◆ **Material to process**:
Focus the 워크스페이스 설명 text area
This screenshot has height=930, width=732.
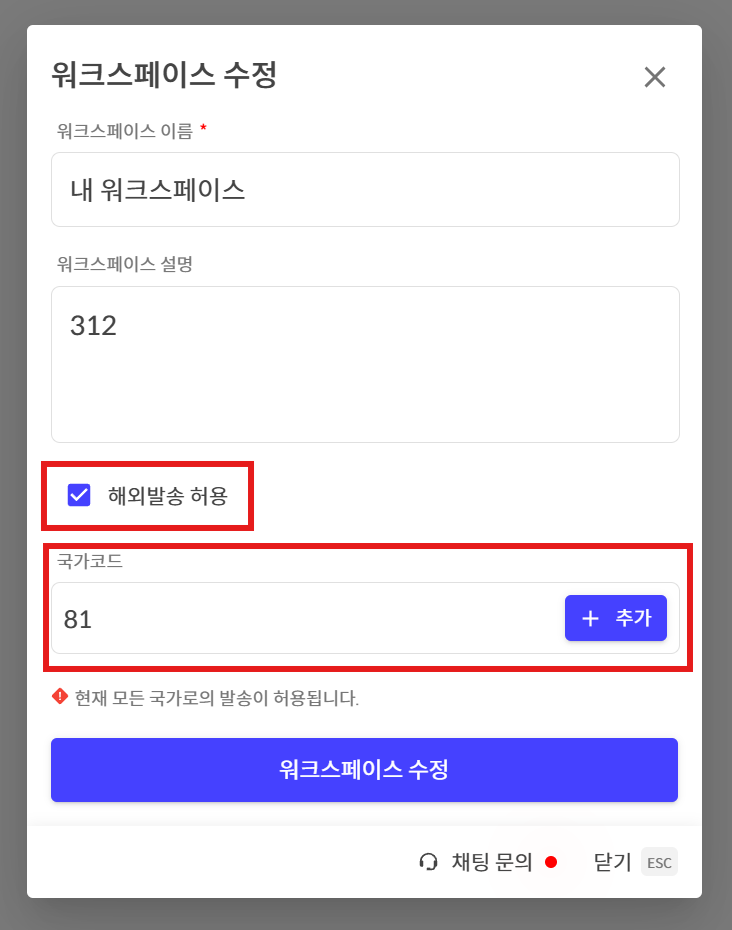tap(365, 364)
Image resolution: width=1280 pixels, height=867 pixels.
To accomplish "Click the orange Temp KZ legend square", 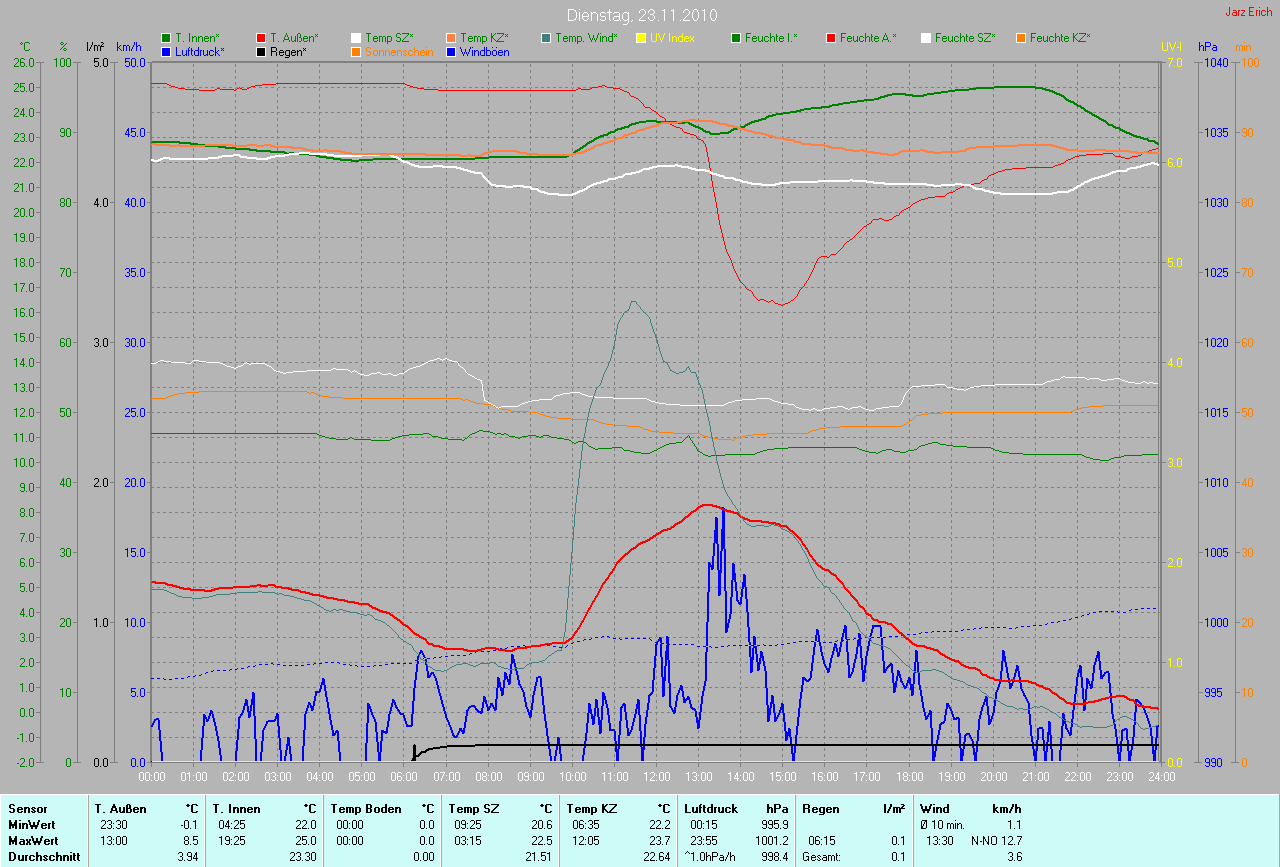I will (x=451, y=38).
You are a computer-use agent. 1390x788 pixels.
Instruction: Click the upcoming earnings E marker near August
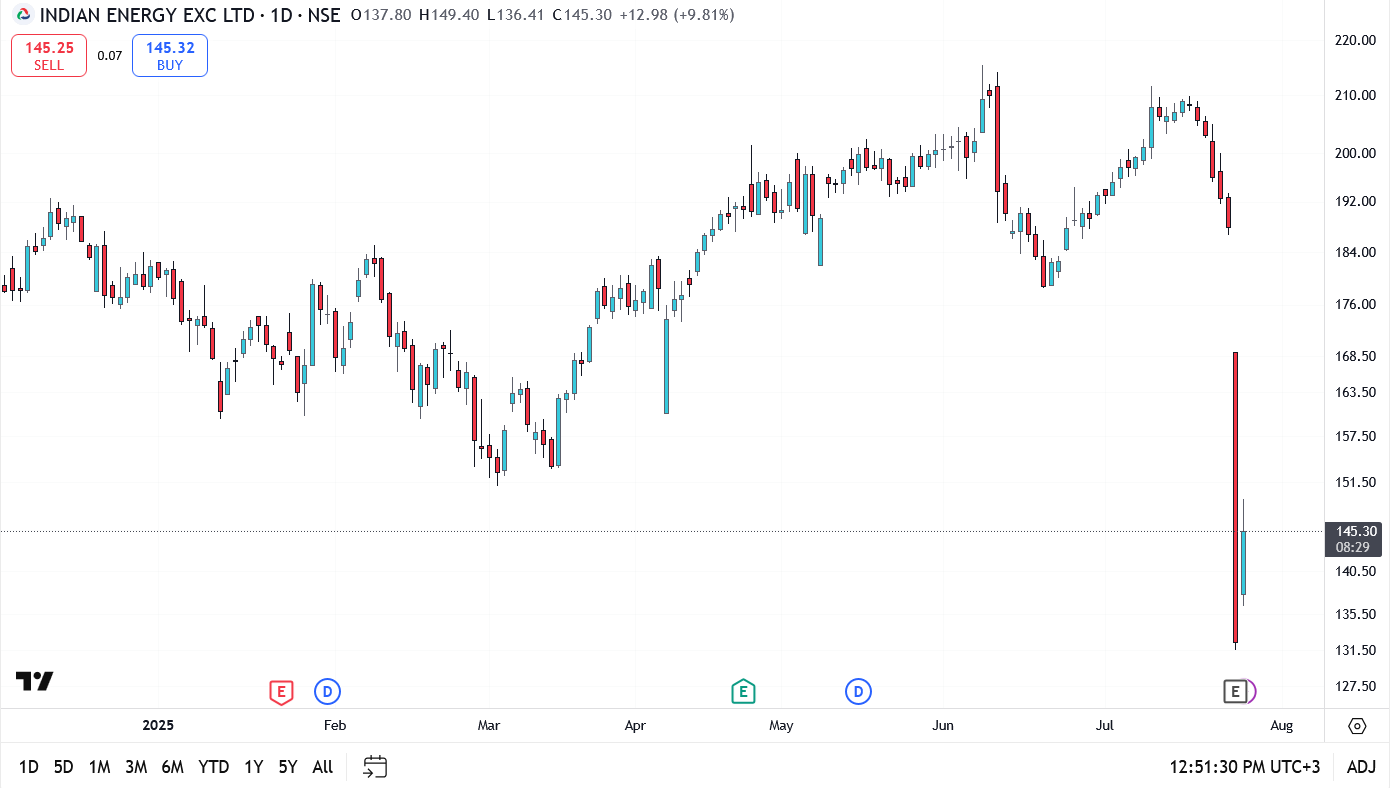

◆ **Aim of the task**:
Put the records, from the line with "You are a computer-use" up to and including the last line, into a Markdown table with the columns Row and Line, one numbered row per line and no rows for blank lines. Leave the pictures out of the table.

◆ **Finished exercise**:
| Row | Line |
|---|---|
| 1 | You are a computer-use agent. 1390x788 pixels. |
| 2 | Instruction: Click the upcoming earnings E marker near August |